> Supplied text
= = = =

These features appear to work with existing software, so they don’t necessarily require any modification on the part of developers, but they do appear to work with apps that interact with real-world cash points, ticket machines and registers
Internet of Things era, reloaded at WWDC 14
Welcome to the new upgrade of the Internet of Things era. This WWDC Apple also announced a new initiative called HomeKit with promises to revolutionize your home and make it significantly smarter. The benefits of this technology could be magnanimous especially for developers who can now plug themselves in developing mobile apps for entirely new and emerging ecosystem of interconnected smart home devices and appliances.
Individual hardware manufacturers can integrate HomeKit into their own apps, but independent developers that would never have gone into hardware manufacturing or signed up for the MFI program will now be able to build standardized solutions for people looking to control various devices in their homes from one integrated system.
The star player of this technology will again be Siri, Apple’s voice assistant which combined with AirDrop, Apple’s NFC and file sharing technology will detect your iPhone whenever you arrive home and will enable you to deliver a customized set of commands to execute automated tasks such as turning lights and heat off/on, security notifications and breaches etc.
End-to-end encryption is enabled for HomeKit accessories and to maintain what Apple calls “complete” privacy and strong security. HomeKit APIs can only be used when an app is active or open in the foreground; there is no such thing (currently) as an app using HomeKit that works in the background without user interaction.
Better connectivity by putting people in charge
Another important announcement given during the conference was the new OX 10 Yosemite which includes not only a refreshing appearance with sense of familiarity and great set of new features including New Today view in Notification Center, browser and email improvements but a change in the entire way a user connects and engages with an iDevice. OS X Yosemite and iOS 8, your devices recognize when they’re near each other, enabling new features that let them work together in even smarter ways, bringing the best of each other out.

= = = =

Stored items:

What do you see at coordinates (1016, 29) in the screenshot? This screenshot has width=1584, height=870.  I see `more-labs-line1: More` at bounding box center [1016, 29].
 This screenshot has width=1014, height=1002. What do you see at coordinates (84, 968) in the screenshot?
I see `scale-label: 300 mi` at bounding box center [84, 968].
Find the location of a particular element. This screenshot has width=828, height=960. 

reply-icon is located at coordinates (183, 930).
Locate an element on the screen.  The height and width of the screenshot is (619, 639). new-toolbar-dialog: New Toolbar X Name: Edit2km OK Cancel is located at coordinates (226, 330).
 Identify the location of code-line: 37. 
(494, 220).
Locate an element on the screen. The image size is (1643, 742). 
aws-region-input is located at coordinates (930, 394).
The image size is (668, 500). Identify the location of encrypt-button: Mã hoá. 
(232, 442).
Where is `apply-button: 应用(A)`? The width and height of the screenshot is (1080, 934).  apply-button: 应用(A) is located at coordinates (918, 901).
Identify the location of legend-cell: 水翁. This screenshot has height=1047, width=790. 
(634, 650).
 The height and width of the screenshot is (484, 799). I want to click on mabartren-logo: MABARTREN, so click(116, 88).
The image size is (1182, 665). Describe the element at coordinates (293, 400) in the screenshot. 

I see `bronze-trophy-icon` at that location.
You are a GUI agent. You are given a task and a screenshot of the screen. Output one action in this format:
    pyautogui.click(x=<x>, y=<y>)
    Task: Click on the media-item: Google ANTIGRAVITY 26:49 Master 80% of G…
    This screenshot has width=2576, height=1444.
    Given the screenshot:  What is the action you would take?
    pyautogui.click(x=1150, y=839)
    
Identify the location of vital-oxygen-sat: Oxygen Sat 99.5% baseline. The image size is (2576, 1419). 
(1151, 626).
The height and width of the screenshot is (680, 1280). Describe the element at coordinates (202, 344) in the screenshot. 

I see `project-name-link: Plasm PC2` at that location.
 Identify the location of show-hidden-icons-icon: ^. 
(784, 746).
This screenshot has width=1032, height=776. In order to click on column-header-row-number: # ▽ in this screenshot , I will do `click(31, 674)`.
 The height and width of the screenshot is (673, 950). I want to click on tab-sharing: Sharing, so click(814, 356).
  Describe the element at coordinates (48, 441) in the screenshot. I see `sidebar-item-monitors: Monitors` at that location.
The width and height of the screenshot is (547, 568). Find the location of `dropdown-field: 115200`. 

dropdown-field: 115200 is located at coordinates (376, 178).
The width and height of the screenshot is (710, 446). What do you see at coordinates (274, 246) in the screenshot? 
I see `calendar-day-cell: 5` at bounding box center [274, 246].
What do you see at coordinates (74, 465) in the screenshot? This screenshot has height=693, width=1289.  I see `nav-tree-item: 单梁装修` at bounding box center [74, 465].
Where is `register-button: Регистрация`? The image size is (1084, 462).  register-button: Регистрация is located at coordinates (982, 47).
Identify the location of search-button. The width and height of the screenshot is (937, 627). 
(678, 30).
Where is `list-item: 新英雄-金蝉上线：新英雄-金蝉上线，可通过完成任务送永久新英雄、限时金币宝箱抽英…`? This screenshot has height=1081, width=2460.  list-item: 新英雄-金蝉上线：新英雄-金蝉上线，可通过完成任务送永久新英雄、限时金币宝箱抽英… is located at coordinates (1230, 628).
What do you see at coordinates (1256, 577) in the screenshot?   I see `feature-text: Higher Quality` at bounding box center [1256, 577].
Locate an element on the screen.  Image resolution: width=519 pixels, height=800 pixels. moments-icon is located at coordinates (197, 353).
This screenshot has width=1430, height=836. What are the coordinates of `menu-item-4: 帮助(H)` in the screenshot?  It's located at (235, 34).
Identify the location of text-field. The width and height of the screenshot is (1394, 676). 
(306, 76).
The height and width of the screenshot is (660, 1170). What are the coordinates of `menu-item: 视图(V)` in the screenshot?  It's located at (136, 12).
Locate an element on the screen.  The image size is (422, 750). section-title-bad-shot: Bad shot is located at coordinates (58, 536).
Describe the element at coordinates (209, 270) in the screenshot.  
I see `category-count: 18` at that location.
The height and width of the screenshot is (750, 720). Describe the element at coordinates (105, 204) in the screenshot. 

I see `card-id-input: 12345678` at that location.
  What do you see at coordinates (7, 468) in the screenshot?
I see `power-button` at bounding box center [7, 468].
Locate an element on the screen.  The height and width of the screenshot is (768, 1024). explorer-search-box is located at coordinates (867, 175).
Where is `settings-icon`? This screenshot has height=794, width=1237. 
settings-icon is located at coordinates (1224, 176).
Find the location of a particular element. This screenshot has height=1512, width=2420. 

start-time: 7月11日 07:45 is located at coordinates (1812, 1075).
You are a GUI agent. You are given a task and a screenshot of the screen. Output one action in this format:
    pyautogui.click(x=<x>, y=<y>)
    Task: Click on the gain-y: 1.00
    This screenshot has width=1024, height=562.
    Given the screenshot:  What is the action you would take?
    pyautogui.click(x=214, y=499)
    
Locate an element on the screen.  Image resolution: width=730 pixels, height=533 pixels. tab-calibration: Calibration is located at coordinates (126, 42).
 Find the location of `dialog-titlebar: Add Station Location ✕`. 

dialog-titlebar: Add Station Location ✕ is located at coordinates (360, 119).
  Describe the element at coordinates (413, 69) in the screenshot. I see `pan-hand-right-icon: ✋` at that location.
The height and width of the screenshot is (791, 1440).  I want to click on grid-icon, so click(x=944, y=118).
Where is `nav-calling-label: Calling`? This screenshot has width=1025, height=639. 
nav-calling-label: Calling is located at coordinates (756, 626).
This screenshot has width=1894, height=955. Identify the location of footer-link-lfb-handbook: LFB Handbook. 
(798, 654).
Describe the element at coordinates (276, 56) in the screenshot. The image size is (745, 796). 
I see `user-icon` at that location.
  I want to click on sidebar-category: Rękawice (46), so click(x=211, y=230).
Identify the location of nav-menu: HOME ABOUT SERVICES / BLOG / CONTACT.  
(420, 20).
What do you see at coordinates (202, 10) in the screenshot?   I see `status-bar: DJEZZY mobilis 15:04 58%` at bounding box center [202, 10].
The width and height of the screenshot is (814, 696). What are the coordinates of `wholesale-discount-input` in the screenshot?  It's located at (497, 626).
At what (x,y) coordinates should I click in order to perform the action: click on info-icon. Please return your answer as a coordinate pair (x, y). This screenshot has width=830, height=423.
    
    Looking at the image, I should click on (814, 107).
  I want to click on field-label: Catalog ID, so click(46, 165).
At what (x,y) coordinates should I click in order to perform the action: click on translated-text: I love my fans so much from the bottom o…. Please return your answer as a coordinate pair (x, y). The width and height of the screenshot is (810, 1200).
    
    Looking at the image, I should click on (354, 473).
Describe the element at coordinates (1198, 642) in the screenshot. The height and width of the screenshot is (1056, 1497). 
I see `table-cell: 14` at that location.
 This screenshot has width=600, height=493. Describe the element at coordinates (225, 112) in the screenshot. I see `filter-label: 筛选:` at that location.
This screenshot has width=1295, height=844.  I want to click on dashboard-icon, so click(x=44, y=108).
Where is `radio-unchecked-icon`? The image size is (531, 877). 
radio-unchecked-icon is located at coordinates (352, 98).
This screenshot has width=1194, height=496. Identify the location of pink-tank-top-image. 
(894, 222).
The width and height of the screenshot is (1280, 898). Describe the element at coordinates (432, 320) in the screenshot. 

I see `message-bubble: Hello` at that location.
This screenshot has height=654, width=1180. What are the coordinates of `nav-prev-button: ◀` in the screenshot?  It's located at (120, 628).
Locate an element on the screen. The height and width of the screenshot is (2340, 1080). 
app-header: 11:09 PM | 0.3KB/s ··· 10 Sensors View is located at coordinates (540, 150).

= = = =

> Task brief
Carry the WWDC 14 article forward, starting right after its final sentence. The records are not needed for this.

> Answer below
To make this possible has made some changes to its core inter-device sharing protocols in iOS 8, including AirPlay and AirDrop. AirDrop, which has been introduced in OS X Lion and iOS 7, now works between Macs and iOS devices; and AirPlay, the video and audio streaming protocol that plays back music and movies from iPhone, Macs, etc. on Apple TV and approved accessories, will apparently work without requiring a shared network once the update hits.
The purpose is clear –Apple wants to make a multi-device transition experience feel smoother. Users must not thing about what types of communication protocols are used once they decide to run a task they have initially started on their iOS device and later decide to complete it on their MacBook. In other words – users want sharing that extends beyond their network. This is about the right transit tech for the right moment, and it prefaces a future where we don’t care how our devices are connected, and instead just take for granted that they are when and where we need them to be.
From all we can see above, there are few more great reasons why not only end users but existing developers also will keep sticking with iOS and why many more will join one of the largest development communities of the planet. Unlike the last year where the focus was purely on User Interface improvements and end users, this year’s WWDC focus has been on developers and integration that will give smoother and more natural multi device experience to end users.